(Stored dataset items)

**********

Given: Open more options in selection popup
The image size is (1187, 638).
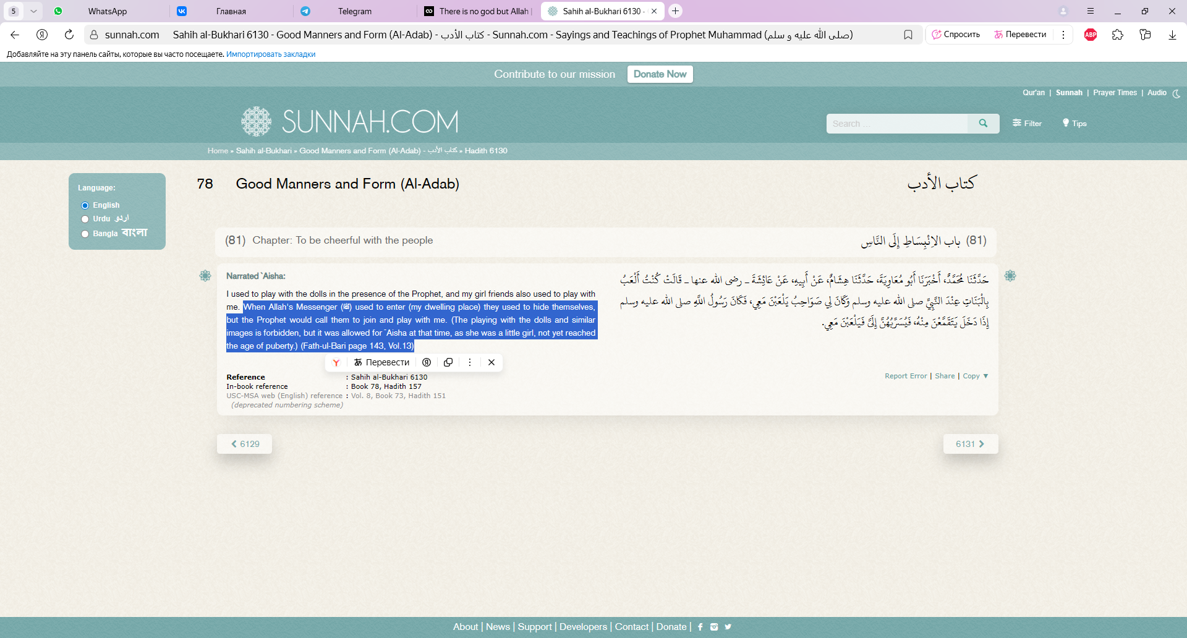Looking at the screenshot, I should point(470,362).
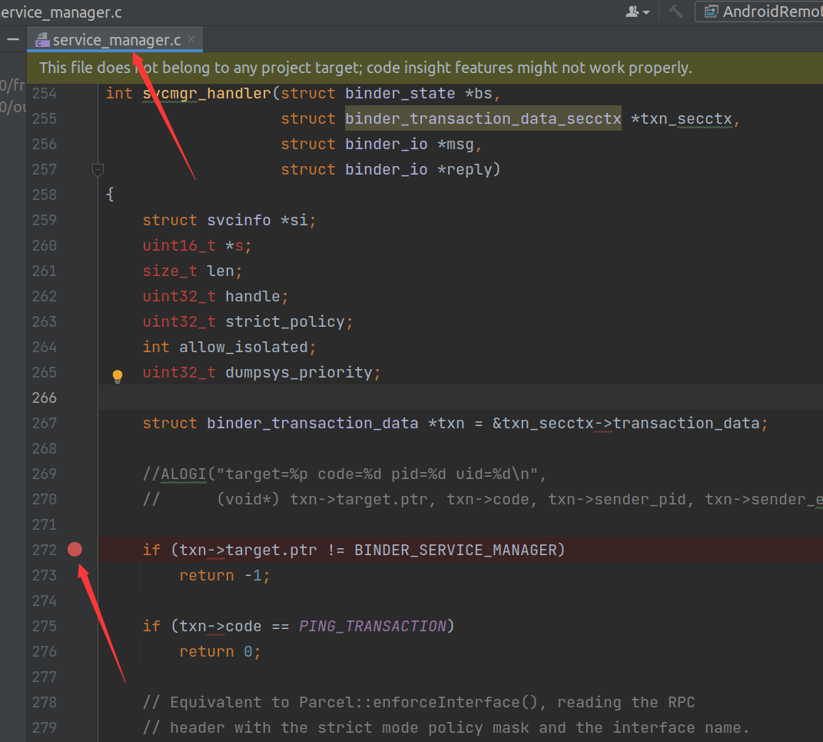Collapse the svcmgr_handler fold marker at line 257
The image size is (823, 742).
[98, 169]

**********

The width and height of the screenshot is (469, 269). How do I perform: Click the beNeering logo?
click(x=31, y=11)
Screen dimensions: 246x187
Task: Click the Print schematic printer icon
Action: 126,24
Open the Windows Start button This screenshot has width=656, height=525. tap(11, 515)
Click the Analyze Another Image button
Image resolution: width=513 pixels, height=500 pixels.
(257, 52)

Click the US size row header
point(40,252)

**********

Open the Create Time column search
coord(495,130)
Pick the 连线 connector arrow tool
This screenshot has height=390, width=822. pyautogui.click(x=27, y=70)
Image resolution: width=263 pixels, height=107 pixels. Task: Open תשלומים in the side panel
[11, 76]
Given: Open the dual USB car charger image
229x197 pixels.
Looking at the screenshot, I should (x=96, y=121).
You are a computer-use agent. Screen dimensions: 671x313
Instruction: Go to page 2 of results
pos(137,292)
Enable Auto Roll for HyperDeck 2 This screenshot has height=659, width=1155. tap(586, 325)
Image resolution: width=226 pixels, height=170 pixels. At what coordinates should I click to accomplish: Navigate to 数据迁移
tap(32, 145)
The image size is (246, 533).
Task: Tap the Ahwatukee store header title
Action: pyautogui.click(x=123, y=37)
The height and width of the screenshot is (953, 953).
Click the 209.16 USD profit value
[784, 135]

**********

• **The problem**:
Look for the string "Given" in the records, and copy every line where it is found.

• **Result of the exercise**:
Given: Open more options in selection popup
Given: Open the dual USB car charger image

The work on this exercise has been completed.